Com a média de eficácia de 70%, a vacina Oxford/AstraZeneca, em uma primeira leitura, poderia ser menos atrativa que as fórmulas desenvolvidas pelas americanas Pfizer/BioNTech e pela Moderna, que anunciaram, recentemente, índices superiores a 90%. Mas, segundo especialistas, a fórmula britânica tem a importante vantagem de utilizar uma tecnologia mais tradicional, o que torna a sua produção mais barata e facilita o processo de armazenamento e transporte. Ela, por exemplo, não precisa ser conservada a uma temperatura muito baixa — é possível mantê-la por ao menos seis meses, entre 2ºC e 8ºC.

Por outro lado, as vacinas da Pfizer e da Moderna dependem de ultracongeladores para armazenamento em -70ºC e -20ºC, respectivamente. Essa logística pode ser um empecilho principalmente para países mais pobres. “Graças a sua simples cadeia de abastecimento, a vacina de Oxford/AstraZeneca será acessível e estará disponível em todo o mundo”, afirmou Pascal Soriot, CEO da AstraZeneca.

Renato Kfouri, diretor da Sociedade Brasileira de Imunizações (SBIm), destaca que o armazenamento simples é um dos pontos mais positivos do imunizante. “São notícias muito animadoras, principalmente porque é um projeto que já tem contrato com o governo brasileiro, além de ser uma vacina que não precisa ficar congelada a -70ºC. Isso facilita bastante na hora de vacinar porque não precisamos nos adaptar, podemos usar a estrutura que já utilizamos para outros imunizantes. Manter essas temperaturas extremamente baixas é um desafio muito grande, principalmente para o Brasil”, justificou.

Mais dados

Segundo Kfouri, agora, é necessário aguardar a divulgação dos dados técnicos do estudo para fazer uma análise mais detalhada. “Mais uma vez, recebemos essas notícias por comunicados oficiais dos fabricantes, e não por pesquisas, o que dificulta a nossa avaliação. Mas, ainda assim, é importante frisar que os dados preliminares são positivos, principalmente em relação ao custo, que é mais baixo do que os imunizantes das empresas americanas. Isso também facilitará bastante uma futura distribuição”, ressaltou. Cálculos iniciais, que incluem medidas necessárias para o transporte e o armazenamento indicam que cada dose da vacina da Moderna pode chegar ao mercado por cerca de US$ 15, a da Pfizer/BioNTech, por US$ 20, e a da Oxford/AstraZeneca, por US$ 2,50.
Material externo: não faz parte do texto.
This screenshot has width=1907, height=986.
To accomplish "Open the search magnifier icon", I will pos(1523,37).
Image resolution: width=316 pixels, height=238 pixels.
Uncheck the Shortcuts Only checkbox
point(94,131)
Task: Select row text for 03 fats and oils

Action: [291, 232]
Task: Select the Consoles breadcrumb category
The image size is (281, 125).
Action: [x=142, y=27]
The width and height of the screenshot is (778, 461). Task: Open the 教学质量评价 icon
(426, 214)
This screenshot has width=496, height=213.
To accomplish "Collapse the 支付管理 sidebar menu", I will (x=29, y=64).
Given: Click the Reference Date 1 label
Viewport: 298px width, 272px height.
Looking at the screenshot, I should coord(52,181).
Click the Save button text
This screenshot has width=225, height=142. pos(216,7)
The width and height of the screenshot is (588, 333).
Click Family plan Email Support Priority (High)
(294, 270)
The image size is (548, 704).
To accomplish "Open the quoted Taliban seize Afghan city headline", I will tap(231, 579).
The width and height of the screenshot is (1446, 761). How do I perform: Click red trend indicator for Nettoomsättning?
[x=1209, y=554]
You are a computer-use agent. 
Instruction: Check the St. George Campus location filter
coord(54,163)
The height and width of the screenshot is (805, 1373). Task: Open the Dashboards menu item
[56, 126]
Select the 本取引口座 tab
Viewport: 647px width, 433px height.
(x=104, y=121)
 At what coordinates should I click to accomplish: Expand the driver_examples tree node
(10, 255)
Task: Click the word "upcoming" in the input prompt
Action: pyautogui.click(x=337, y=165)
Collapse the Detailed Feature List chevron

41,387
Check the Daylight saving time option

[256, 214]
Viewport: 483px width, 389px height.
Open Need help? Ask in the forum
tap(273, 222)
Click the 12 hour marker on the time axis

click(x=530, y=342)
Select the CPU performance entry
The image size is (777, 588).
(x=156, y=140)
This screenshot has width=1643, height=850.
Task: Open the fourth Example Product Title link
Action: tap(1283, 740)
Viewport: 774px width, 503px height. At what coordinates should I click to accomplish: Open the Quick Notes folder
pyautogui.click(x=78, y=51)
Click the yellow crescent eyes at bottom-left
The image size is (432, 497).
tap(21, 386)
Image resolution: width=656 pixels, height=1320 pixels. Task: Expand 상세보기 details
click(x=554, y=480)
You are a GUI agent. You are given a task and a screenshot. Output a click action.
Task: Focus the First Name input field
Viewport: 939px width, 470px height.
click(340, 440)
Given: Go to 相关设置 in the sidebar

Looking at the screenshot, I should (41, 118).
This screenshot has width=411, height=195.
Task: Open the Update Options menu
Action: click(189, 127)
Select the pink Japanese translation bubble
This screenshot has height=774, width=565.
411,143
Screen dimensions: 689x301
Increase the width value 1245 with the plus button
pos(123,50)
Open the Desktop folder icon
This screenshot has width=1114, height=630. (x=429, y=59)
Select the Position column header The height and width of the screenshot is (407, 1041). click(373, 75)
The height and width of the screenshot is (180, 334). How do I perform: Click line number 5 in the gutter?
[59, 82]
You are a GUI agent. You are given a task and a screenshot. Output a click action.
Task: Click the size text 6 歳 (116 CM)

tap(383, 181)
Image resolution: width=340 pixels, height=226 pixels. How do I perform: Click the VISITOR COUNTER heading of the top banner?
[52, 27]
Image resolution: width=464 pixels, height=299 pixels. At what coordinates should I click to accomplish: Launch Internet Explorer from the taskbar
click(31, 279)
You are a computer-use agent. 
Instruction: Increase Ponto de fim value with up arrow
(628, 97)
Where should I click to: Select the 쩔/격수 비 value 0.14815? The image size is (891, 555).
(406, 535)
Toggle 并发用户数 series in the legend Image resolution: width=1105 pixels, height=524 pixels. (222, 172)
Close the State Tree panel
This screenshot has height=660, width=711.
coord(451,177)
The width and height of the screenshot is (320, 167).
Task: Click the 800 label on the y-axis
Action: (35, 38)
A Organização Mundial da Saúde (OMS) também reagiu positivamente ao anúncio das empresas britânicas, enfatizando as vantagens econômicas do imunizante. Segundo a instituição, os dados divulgados são “encorajadores”. Em uma coletiva de imprensa, a cientista-chefe da organização, Soumya Swaminathan, avaliou que a vacina britânica tem “enormes” vantagens logísticas devido às condições mais simples de armazenamento. “As boas notícias são que vacinas contra a covid-19 se mostram possíveis de se fazer”, afirmou Swaminathan. A menor eficácia da vacina da AstraZeneca, de 62% em uma abordagem, não foi avaliada como um problema pela OMS. Durante a coletiva, foi reforçado que a instituição espera atingir a imunização por meio de mais de uma vacina, e que uma proteção superior a 50% é considerada significativa cientificamente. (VS)

Uso de adenovírus

A AZD 1222 utiliza como plataforma um adenovírus de chipanzé, que provoca gripe nos animais. Os cientistas modificam o patógeno, no laboratório, para que não provoque danos ao organismo humano e carregue uma proteína presente no Sars-CoV- 2, causador da covid-19. Após uma pessoa ser vacinada, essa molécula faz com que o corpo dela produza uma reação imune, impedindo que o novo coronavírus se reproduza. Essa estratégia é usada por outros tipos de imunizantes já aplicados na população. Pfizer e Moderna apostam em uma plataforma baseada em RNA do vírus, uma tecnologia totalmente nova e mais cara.